Several years ago I wrote to George Monbiot, explaining in detail the results of the Kikk study, which demonstrated that within a five km radius of all nuclear power stations in Germany, there was double the incidence of childhood leukemia.
He asked me for proof and I sent him a DVD. He did not acknowledge receipt of this. I found him at Glastonbury Festival and asked him if he had received my DVD. He thanked me for it, but I'm sure he did not watch it.

He said he was converted to nuclear power when he saw the result of coal mining. did he ever go and have a look at an Uranium Mine? Does he know how many uranium miners die of cancer?

Angela Paine

07. 12. 2013
Art

Who is George Monbiot ??? Not a nom-de-plume for another benighted George we can think of, surely? 'GM' being his bet-hedging alter ego??

Perhaps I should ask, WHAT is Geo M?
& why does his opinion on nuclear energy merit any publicity????

From the quotes above, it seems his comprehension of the dilemma is little advanced than mine - & I'm just a bloke in a cap whose instincts & casual observations have long ago concluded much the same as him. But I have been anti-nuclear for the 3 most obvious reasons, mentioned above, since b4 I can remember. ADC Bridgwater !!!

07. 12. 2013
Andy Harding

Dear Jonathan, please will you settle your differences with George Monbiot? I appreciate the issue of nuclear is contentious, however, the tone of disagreement between you appears to have taken a nasty turn.

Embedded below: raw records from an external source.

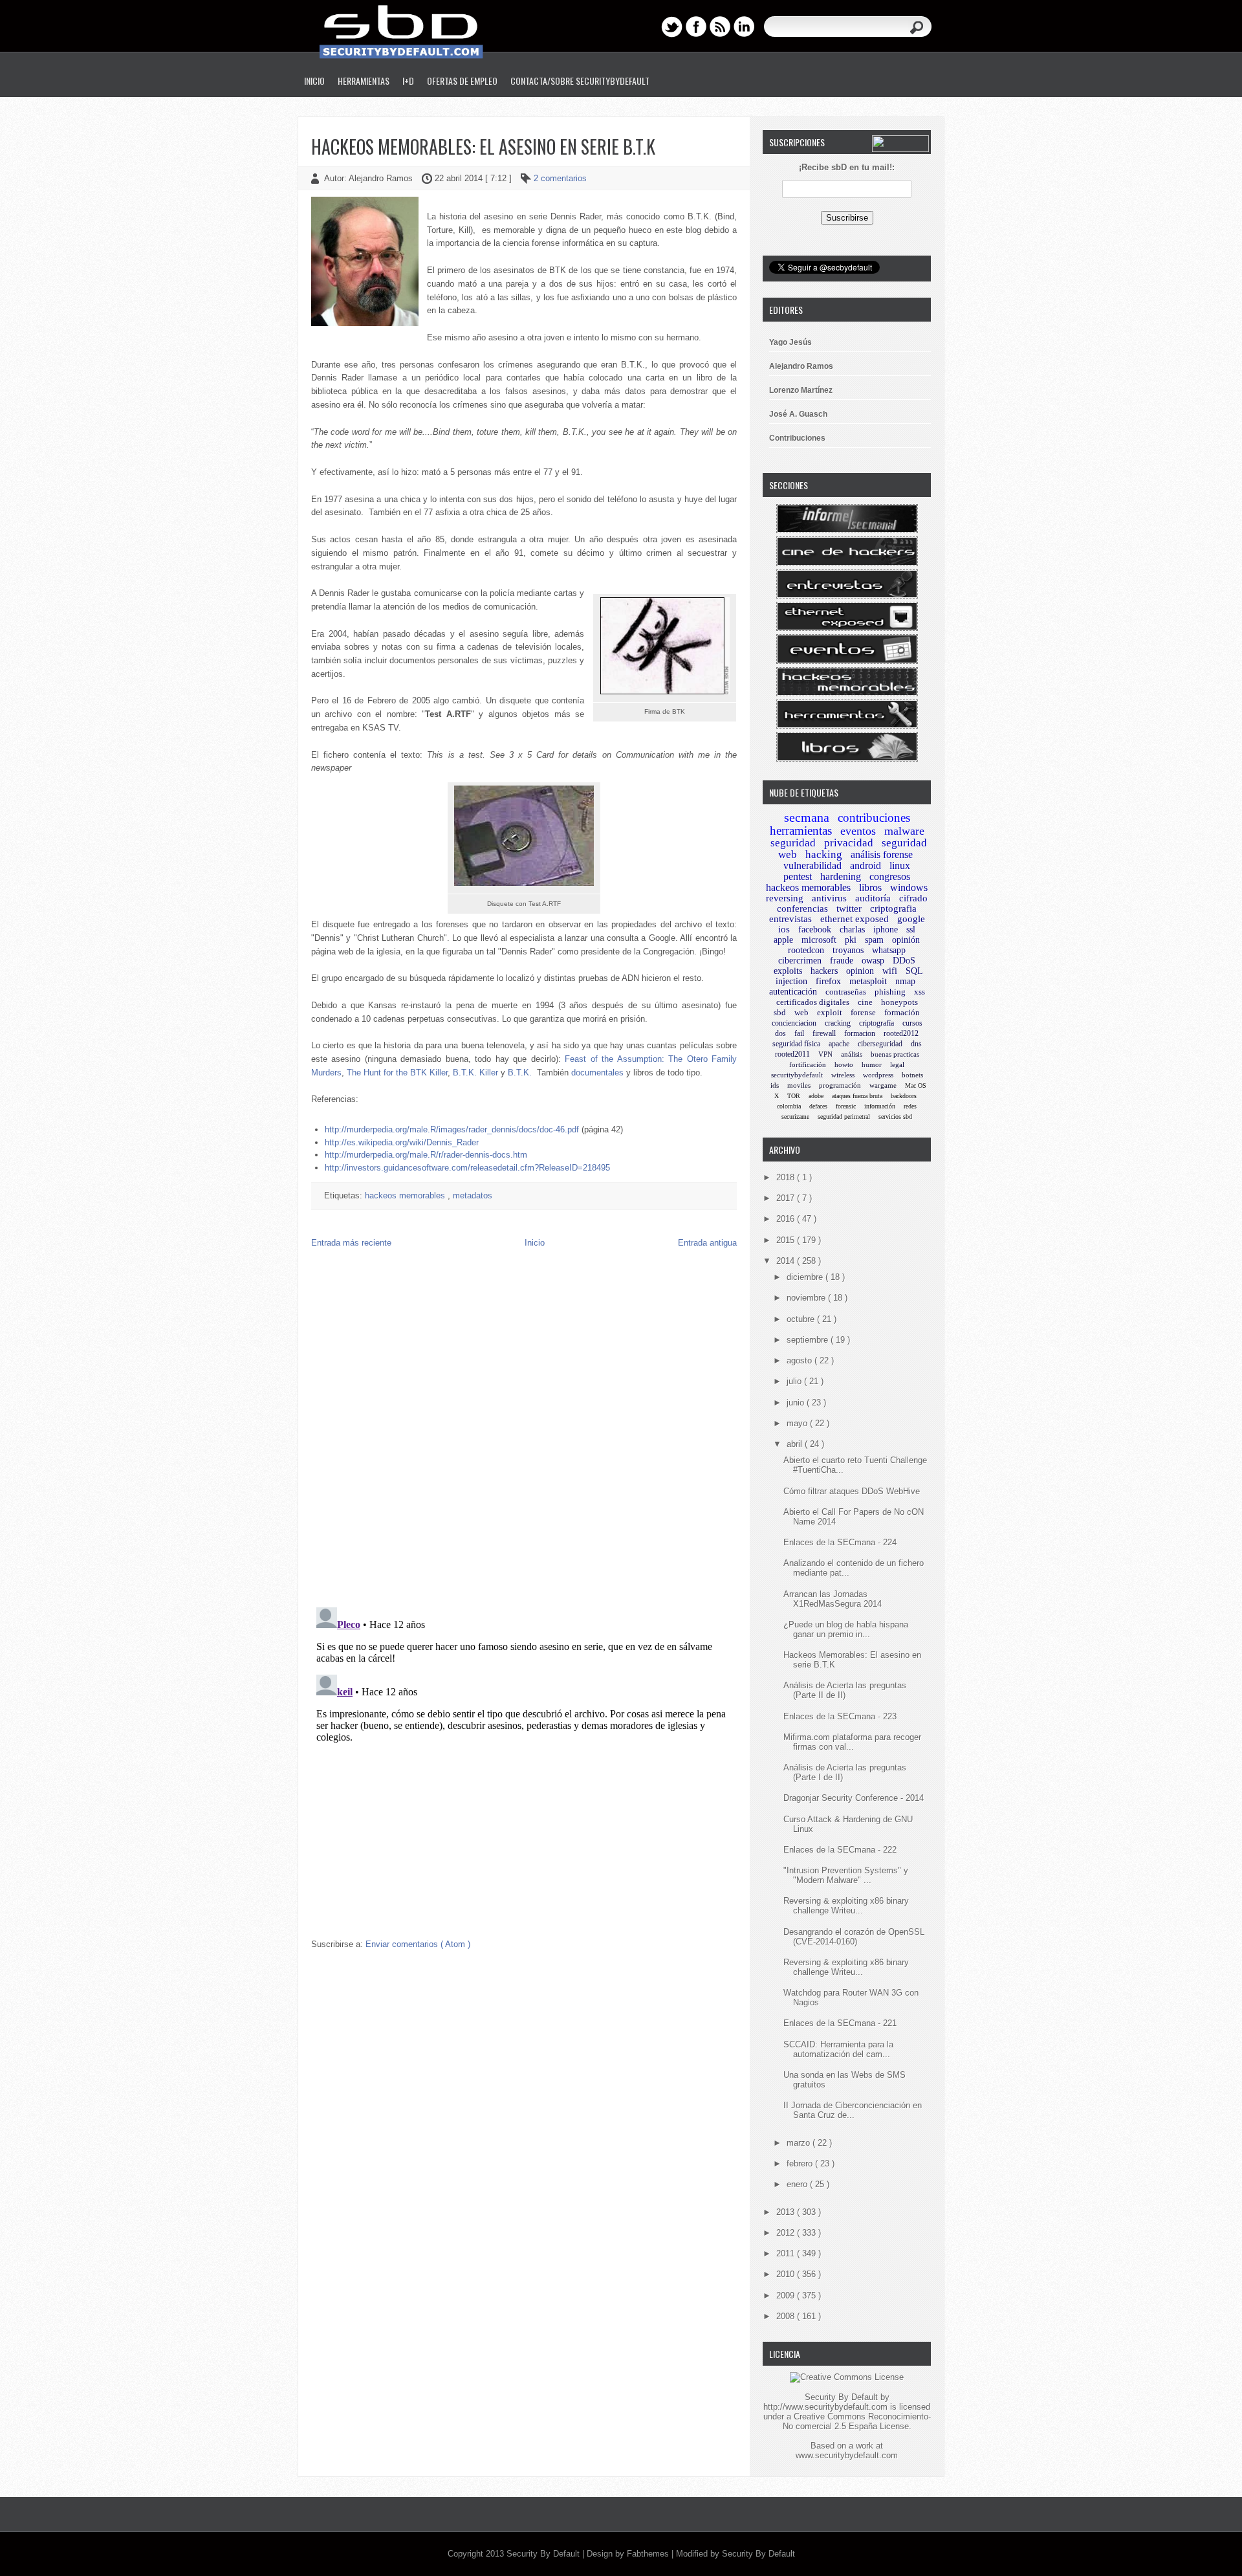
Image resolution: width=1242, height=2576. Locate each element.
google (911, 919)
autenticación (793, 991)
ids (774, 1085)
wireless (843, 1075)
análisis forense (882, 854)
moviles (799, 1085)
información (879, 1106)
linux (899, 865)
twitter (849, 908)
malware (904, 830)
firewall (824, 1033)
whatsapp (889, 950)
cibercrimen (800, 960)
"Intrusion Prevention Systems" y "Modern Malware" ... (845, 1875)
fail (799, 1033)
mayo (798, 1423)
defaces (818, 1106)
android (865, 865)
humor (872, 1064)
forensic (846, 1106)
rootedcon (806, 950)
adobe (816, 1095)
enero (798, 2184)
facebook (814, 929)
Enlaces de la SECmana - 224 (840, 1542)
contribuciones (874, 817)
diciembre (806, 1277)
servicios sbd (895, 1116)
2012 (786, 2233)
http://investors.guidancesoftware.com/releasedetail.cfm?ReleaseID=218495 (467, 1167)
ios (784, 929)
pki (850, 940)
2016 (786, 1219)
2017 (786, 1198)
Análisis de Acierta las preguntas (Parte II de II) (844, 1690)
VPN (825, 1054)
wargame (883, 1085)
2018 (786, 1177)
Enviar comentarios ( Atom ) (417, 1944)
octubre (802, 1319)
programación (840, 1085)
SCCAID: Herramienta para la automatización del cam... (838, 2049)
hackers (824, 971)
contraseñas (845, 991)
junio (797, 1402)
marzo (799, 2143)
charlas (852, 929)
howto (843, 1064)
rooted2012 (901, 1033)
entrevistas (790, 919)
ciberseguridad (880, 1043)
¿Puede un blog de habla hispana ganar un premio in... (845, 1629)
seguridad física (796, 1043)
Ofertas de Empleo (462, 80)
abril (796, 1444)
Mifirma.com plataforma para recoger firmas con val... (852, 1742)
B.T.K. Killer (475, 1072)
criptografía (876, 1023)
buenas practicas (895, 1054)
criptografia (893, 908)
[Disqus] (524, 1430)
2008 (786, 2316)
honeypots (899, 1002)
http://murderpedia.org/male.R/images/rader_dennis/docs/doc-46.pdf (452, 1129)
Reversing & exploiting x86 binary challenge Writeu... (846, 1905)
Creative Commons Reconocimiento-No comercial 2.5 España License (857, 2421)
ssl (910, 929)
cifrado (913, 898)
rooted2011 (792, 1054)
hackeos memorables (406, 1195)
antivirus (829, 898)
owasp (873, 960)
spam (874, 940)
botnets (912, 1075)
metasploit (868, 981)
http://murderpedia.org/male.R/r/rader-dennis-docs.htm (426, 1155)
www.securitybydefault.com (847, 2455)
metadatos (472, 1195)
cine (865, 1002)
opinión (906, 940)
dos (780, 1033)
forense (863, 1012)
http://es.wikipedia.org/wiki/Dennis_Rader (402, 1142)
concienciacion (794, 1023)
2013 (786, 2212)
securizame (795, 1116)
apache (839, 1043)
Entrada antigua (707, 1243)
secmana (806, 817)
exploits (788, 971)
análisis (851, 1054)
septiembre (809, 1340)
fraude (841, 960)
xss (919, 991)
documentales (597, 1072)
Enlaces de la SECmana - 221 (840, 2023)
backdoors (904, 1095)
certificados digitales (812, 1002)
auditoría (873, 898)
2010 (786, 2274)
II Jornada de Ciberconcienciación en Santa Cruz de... (852, 2110)
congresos (889, 876)
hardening (840, 876)
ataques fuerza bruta (857, 1095)
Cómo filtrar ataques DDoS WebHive (851, 1491)
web (801, 1012)
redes (910, 1106)
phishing (890, 991)
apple (783, 940)
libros (870, 887)
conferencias (802, 908)
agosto (800, 1360)
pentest (797, 876)
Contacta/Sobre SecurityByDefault (579, 80)
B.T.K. (520, 1072)
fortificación (807, 1064)
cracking (838, 1023)
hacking (823, 854)
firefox (828, 981)
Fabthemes (649, 2554)
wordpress (878, 1075)
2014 (786, 1261)
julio (795, 1381)
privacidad (848, 843)
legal (897, 1064)
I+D (408, 80)
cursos (912, 1023)
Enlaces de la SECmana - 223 (840, 1716)
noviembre (807, 1298)
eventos (858, 830)
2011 (786, 2253)
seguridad (793, 843)
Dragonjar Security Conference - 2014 (853, 1798)
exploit (829, 1012)
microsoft (818, 940)
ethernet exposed (854, 919)
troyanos (848, 950)
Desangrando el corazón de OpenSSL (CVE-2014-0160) (853, 1936)
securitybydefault (797, 1075)
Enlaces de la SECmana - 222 (840, 1850)
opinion (860, 971)
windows (909, 887)
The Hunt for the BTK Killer (397, 1072)
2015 (786, 1240)
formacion (859, 1033)
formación (902, 1012)
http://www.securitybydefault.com (825, 2407)
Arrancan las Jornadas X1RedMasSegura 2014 (832, 1599)
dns (916, 1043)
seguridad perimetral (844, 1116)
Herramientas (363, 80)
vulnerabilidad (812, 865)
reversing (784, 898)
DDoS (904, 960)
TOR (793, 1095)
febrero (801, 2163)
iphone (885, 929)
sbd (780, 1012)
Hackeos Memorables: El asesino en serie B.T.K (483, 146)
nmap (905, 981)
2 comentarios (560, 178)
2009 (786, 2295)
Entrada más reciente (351, 1243)
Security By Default (544, 2554)
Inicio (314, 80)
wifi (889, 971)
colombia (789, 1106)
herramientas (801, 830)
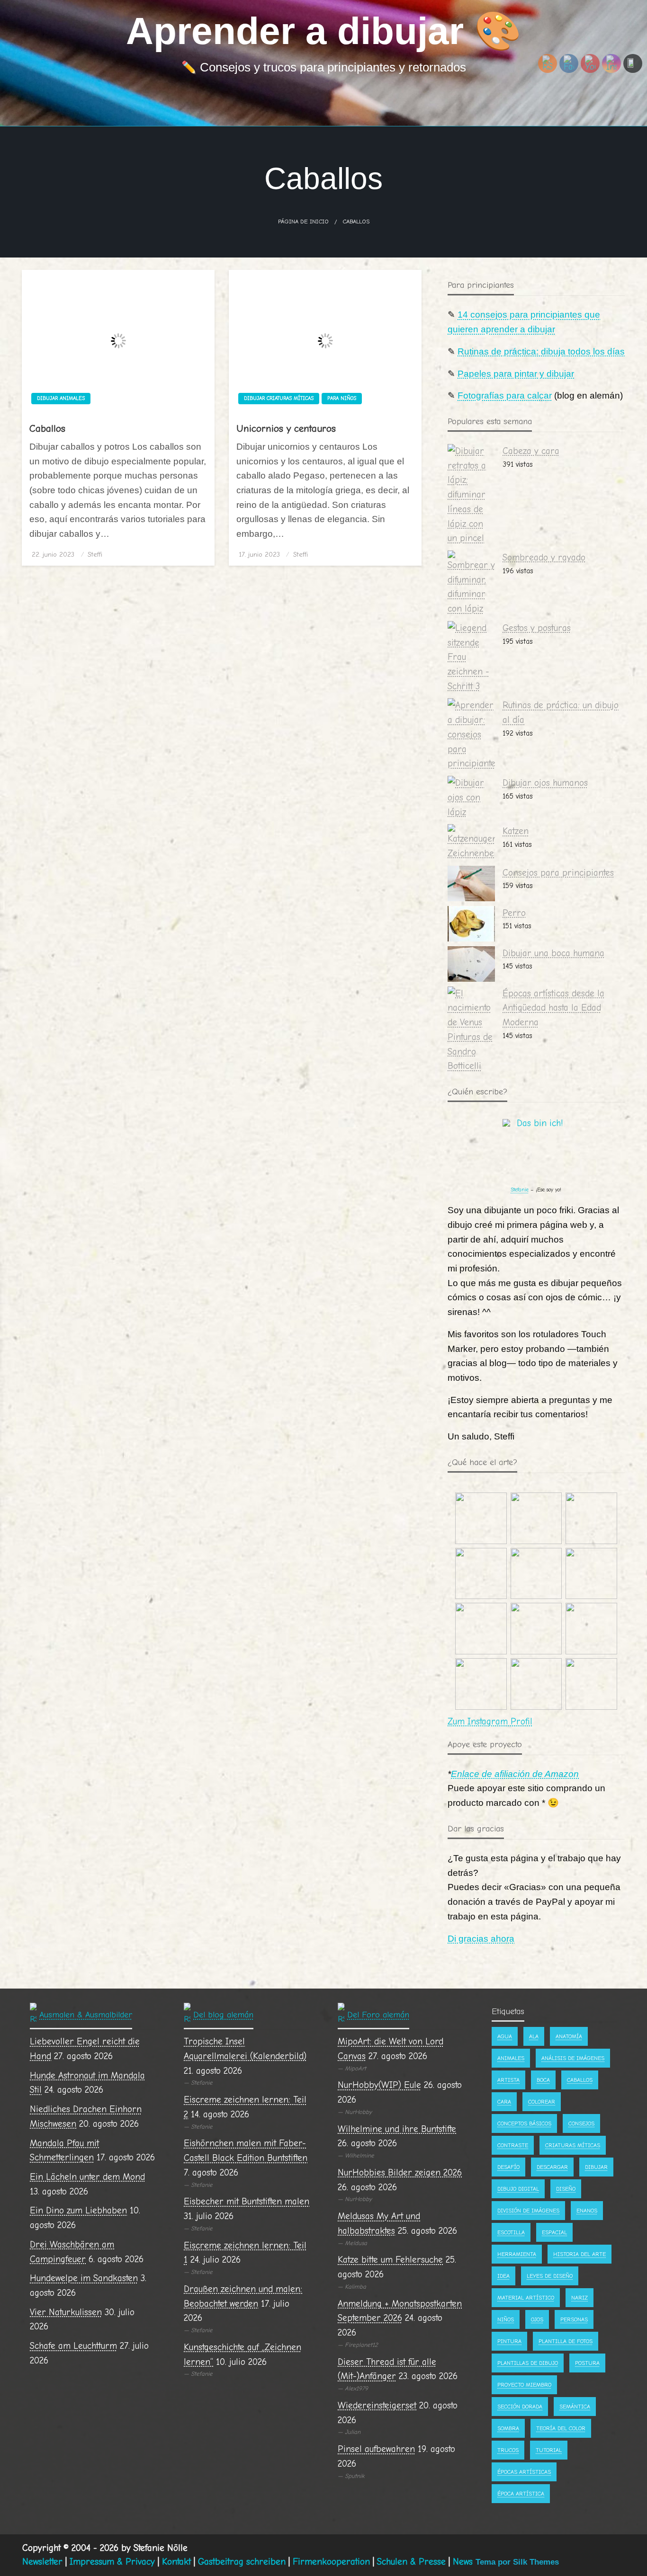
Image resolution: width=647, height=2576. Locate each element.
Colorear (541, 2101)
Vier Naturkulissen (66, 2312)
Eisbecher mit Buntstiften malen (246, 2201)
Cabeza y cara (531, 451)
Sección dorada (519, 2406)
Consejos (581, 2123)
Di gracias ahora (481, 1939)
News (463, 2562)
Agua (504, 2036)
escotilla (511, 2232)
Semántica (574, 2406)
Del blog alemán (223, 2015)
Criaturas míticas (572, 2145)
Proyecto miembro (524, 2384)
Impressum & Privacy (112, 2562)
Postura (587, 2363)
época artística (520, 2493)
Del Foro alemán (378, 2015)
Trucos (508, 2450)
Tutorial (549, 2450)
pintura (509, 2341)
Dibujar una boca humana (553, 953)
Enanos (586, 2210)
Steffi (95, 555)
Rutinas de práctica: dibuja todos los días (541, 351)
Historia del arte (579, 2254)
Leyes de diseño (550, 2276)
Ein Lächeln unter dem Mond (87, 2177)
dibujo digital (518, 2188)
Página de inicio (303, 221)
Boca (543, 2080)
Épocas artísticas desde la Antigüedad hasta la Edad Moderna (553, 1008)
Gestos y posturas (537, 628)
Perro (514, 913)
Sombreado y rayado (544, 557)
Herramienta (516, 2254)
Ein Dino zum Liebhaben (78, 2210)
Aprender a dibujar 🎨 (323, 31)
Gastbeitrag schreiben (242, 2562)
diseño (565, 2188)
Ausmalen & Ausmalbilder (85, 2015)
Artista (508, 2080)
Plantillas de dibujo (527, 2363)
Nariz (579, 2297)
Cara (504, 2101)
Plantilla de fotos (566, 2341)
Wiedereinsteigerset (377, 2405)
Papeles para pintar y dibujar (516, 374)
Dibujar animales (61, 398)
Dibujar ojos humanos (545, 783)
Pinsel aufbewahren (376, 2449)
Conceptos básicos (524, 2123)
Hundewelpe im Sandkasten (84, 2278)
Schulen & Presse (411, 2562)
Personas (574, 2319)
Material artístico (525, 2297)
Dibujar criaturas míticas (279, 398)
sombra (508, 2428)
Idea (503, 2276)
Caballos (47, 428)
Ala (534, 2036)
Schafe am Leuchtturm (73, 2346)
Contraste (512, 2145)
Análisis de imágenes (572, 2058)
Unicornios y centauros (286, 428)
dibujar (596, 2167)
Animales (510, 2058)
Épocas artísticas (524, 2472)
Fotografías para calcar (505, 395)
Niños (505, 2319)
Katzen (516, 831)
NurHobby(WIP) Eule (379, 2085)
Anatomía (569, 2036)
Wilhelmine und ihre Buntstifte (397, 2129)
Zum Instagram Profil (490, 1721)
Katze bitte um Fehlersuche (390, 2260)
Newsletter (42, 2562)
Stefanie (520, 1190)
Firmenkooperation (331, 2562)
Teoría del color (560, 2428)
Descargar (552, 2167)
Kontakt (176, 2562)
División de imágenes (528, 2210)
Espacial (554, 2232)
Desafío (508, 2167)
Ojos (537, 2319)
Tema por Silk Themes (517, 2562)
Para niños (341, 398)
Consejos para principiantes (558, 873)
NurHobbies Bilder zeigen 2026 (400, 2172)
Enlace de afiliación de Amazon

The green movement needs you working together, despite differences, not fighting each other.

Sincerely,

Andy.

06. 12. 2013
Mike Hamblett

Stick with it George; you've brought many more into a complex debate and raised awareness of a compelling problem. My own view is that although nuclear is risky and savagely expensive, it still remains a zero carbon option. At the moment tho, fear of the known (accidents) is stronger than fearof the unknown (how hot is it going to get?). I'm sure you know that what will kill the nuclear option is that commisioning times will exclude it from being a viable alternative to fossil fuel.

05. 12. 2013
Alan Simpson

Brilliant. I have always said that the dreams of George (and others) about the next generation of 'sustainable' Thorium reactors was like my relationship with Angelina Jolie; intriguing in theory but remote from reality. Actually, Angelina and I are probably the better bet.